§ Task to carry out
All of the records below are to be printed exactly; the pictures are to be left out.

:: Source material

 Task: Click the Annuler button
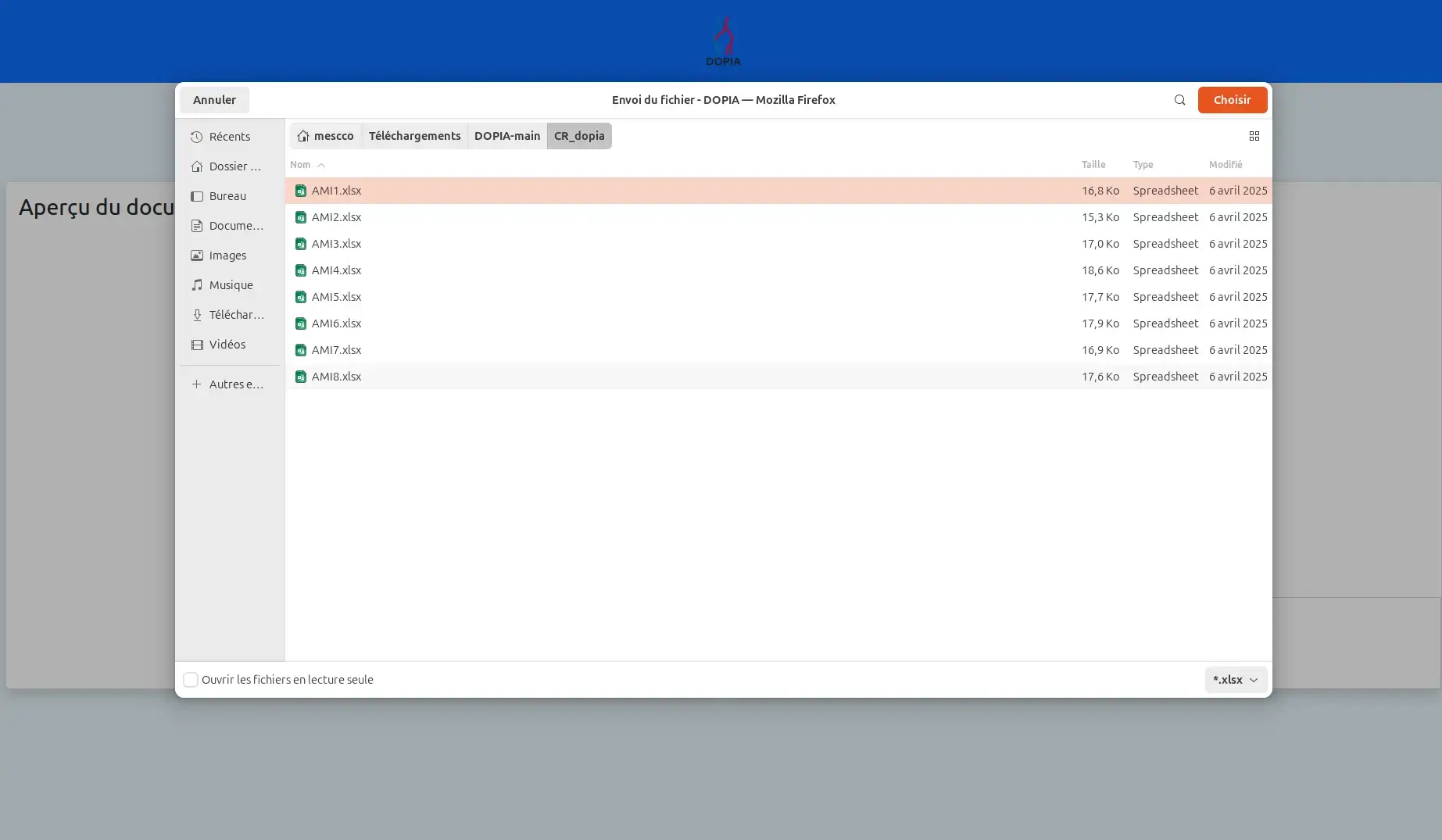(214, 100)
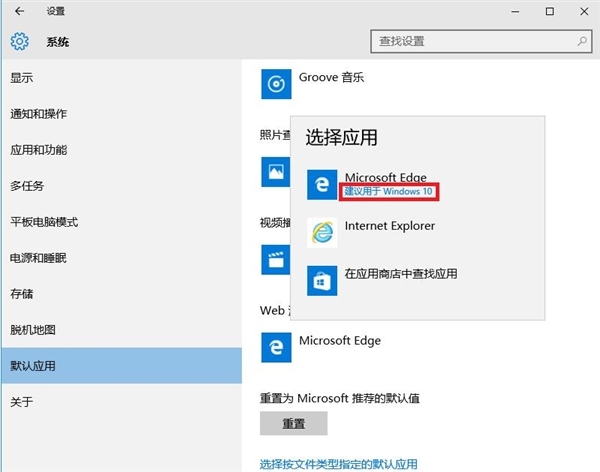The height and width of the screenshot is (472, 600).
Task: Open the 选择按文件类型指定的默认应用 link
Action: coord(338,464)
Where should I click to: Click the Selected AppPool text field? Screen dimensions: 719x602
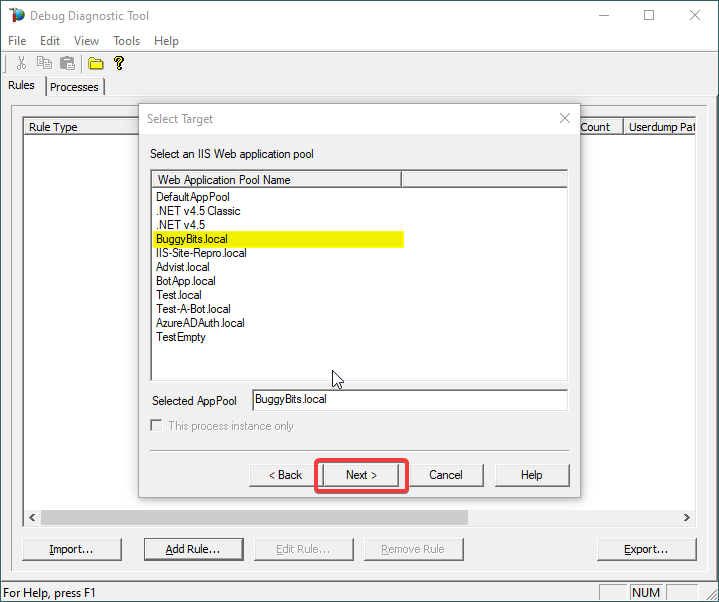(x=409, y=400)
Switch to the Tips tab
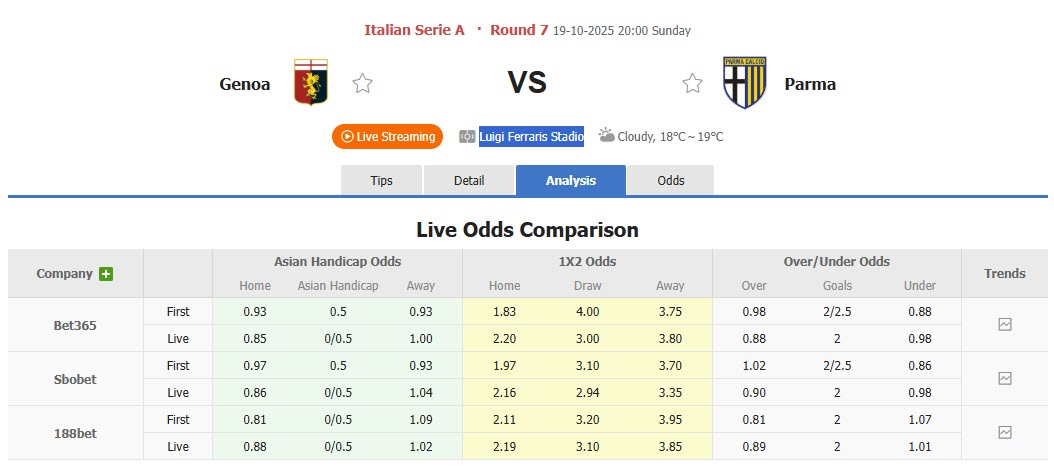The height and width of the screenshot is (466, 1054). (382, 181)
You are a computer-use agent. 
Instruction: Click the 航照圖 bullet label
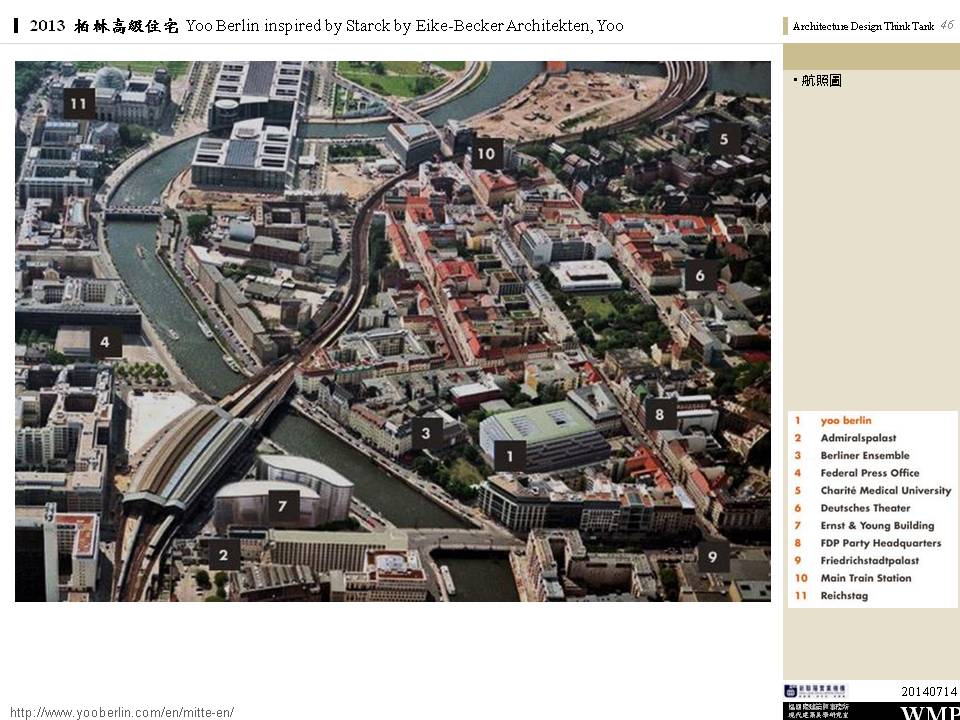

::::

§ Response area
 Task: Click the Annuler button
(214, 100)
The height and width of the screenshot is (472, 600).
Task: Open the 选择按文件类型指定的默认应用 link
Action: coord(338,464)
Where should I click to: Click the Selected AppPool text field? Screen dimensions: 719x602
(x=409, y=400)
Switch to the Tips tab
The height and width of the screenshot is (466, 1054). (382, 181)
You are a computer-use agent. 
Instruction: Click the 航照圖 bullet label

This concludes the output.